Tatsuoka Curtis, Chen Weicong, Lu Xiaoyi
medRxiv. 2021 Dec 26:2021.01.15.21249894. doi: 10.1101/2021.01.15.21249894.
A Bayesian framework for group testing under dilution effects has been developed, using lattice-based models. This work has particular relevance given the pressing public health need to enhance testing capacity for COVID-19 and future pandemics, and the need for wide-scale and repeated testing for surveillance under constantly varying conditions. The proposed Bayesian approach allows for dilution effects in group testing and for general test response distributions beyond just binary outcomes. It is shown that even under strong dilution effects, an intuitive group testing selection rule that relies on the model order structure, referred to as the Bayesian halving algorithm, has attractive optimal convergence properties. Analogous look-ahead rules that can reduce the number of stages in classification by selecting several pooled tests at a time are proposed and evaluated as well. Group testing is demonstrated to provide great savings over individual testing in the number of tests needed, even for moderately high prevalence levels. However, there is a trade-off with higher number of testing stages, and increased variability. A web-based calculator is introduced to assist in weighing these factors and to guide decisions on when and how to pool under various conditions. High performance distributed computing methods have also been implemented for considering larger pool sizes, when savings from group testing can be even more dramatic.
已经开发出一种基于格点模型的贝叶斯框架,用于在稀释效应下进行分组测试。

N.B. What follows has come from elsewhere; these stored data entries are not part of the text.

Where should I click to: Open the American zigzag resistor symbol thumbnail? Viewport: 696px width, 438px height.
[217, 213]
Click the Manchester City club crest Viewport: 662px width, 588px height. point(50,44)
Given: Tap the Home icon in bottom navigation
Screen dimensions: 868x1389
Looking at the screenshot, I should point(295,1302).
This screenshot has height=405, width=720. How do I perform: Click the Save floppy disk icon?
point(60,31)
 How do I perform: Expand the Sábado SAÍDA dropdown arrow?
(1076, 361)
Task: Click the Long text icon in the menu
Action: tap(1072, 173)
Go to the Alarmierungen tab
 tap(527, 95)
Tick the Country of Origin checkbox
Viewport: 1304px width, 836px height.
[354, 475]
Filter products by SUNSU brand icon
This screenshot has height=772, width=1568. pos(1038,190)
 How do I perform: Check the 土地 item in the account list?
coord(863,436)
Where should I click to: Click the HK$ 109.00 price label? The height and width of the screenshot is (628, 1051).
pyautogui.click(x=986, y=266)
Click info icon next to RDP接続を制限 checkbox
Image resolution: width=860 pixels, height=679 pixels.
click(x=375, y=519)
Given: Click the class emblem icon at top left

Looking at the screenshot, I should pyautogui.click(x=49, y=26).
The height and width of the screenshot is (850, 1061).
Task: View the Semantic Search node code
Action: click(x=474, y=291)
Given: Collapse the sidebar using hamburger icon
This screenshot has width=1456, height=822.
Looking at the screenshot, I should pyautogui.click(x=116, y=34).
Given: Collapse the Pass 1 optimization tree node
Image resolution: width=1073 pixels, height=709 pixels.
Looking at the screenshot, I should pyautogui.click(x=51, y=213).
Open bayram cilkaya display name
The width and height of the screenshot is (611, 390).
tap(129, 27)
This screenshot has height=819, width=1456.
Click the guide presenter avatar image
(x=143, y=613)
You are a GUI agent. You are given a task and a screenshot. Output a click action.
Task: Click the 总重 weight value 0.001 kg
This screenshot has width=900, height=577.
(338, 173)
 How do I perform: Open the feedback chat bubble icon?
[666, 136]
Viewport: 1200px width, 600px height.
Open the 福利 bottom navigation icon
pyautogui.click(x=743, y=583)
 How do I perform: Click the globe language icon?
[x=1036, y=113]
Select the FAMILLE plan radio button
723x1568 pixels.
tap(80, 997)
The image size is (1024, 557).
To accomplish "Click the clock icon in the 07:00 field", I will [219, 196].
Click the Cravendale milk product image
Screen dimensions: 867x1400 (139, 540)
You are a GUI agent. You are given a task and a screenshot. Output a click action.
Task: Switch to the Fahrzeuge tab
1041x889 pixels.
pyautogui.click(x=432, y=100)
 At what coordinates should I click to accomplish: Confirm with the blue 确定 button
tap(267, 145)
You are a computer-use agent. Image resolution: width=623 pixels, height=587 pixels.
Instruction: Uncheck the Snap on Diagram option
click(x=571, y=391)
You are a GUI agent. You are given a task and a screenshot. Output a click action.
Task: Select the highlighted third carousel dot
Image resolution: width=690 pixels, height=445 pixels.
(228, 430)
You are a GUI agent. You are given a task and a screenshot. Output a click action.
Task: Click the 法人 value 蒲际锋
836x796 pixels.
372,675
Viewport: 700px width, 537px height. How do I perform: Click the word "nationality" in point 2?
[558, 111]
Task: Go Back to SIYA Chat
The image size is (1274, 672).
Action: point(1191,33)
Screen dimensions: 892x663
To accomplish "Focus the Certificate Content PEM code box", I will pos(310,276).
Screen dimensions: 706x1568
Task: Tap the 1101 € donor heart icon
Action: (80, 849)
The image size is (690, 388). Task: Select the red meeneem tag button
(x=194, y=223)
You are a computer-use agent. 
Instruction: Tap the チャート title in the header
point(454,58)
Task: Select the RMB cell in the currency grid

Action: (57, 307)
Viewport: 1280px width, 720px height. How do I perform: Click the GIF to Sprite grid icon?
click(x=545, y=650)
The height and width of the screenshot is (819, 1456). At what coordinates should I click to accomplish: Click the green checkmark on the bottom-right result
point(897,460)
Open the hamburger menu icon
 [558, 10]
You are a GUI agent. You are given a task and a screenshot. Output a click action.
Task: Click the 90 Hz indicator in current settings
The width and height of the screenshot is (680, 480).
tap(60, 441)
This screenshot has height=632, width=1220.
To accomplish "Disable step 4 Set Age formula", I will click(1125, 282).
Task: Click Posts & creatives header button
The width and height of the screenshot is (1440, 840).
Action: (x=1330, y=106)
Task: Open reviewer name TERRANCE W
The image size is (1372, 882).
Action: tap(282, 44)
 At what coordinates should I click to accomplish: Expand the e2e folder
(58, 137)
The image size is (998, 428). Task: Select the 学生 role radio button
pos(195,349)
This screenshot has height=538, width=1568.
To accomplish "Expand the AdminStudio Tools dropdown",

鉴于迫切的公共卫生需求,即提高对新冠病毒和未来大流行病的检测能力,以及在不断变化的条件下进行大规模重复监测检测的需求,这项工作具有特殊的相关性。所提出的贝叶斯方法允许在分组测试中考虑稀释效应,并适用于除二元结果之外的一般测试响应分布。结果表明,即使在强稀释效应下,一种基于模型阶结构的直观分组测试选择规则(称为贝叶斯二分算法)也具有吸引人的最优收敛特性。还提出并评估了类似的前瞻规则,这些规则可以通过一次选择多个混合测试来减少分类阶段的数量。结果表明,即使对于中等偏高的流行率水平,分组测试在所需测试数量上也比单独测试节省很多。然而,这与更多的测试阶段和更大的变异性之间存在权衡。引入了一个基于网络的计算器,以帮助权衡这些因素,并指导在各种条件下何时以及如何进行混合的决策。还实施了高性能分布式计算方法,以考虑更大的混合样本量,此时分组测试的节省效果可能会更加显著。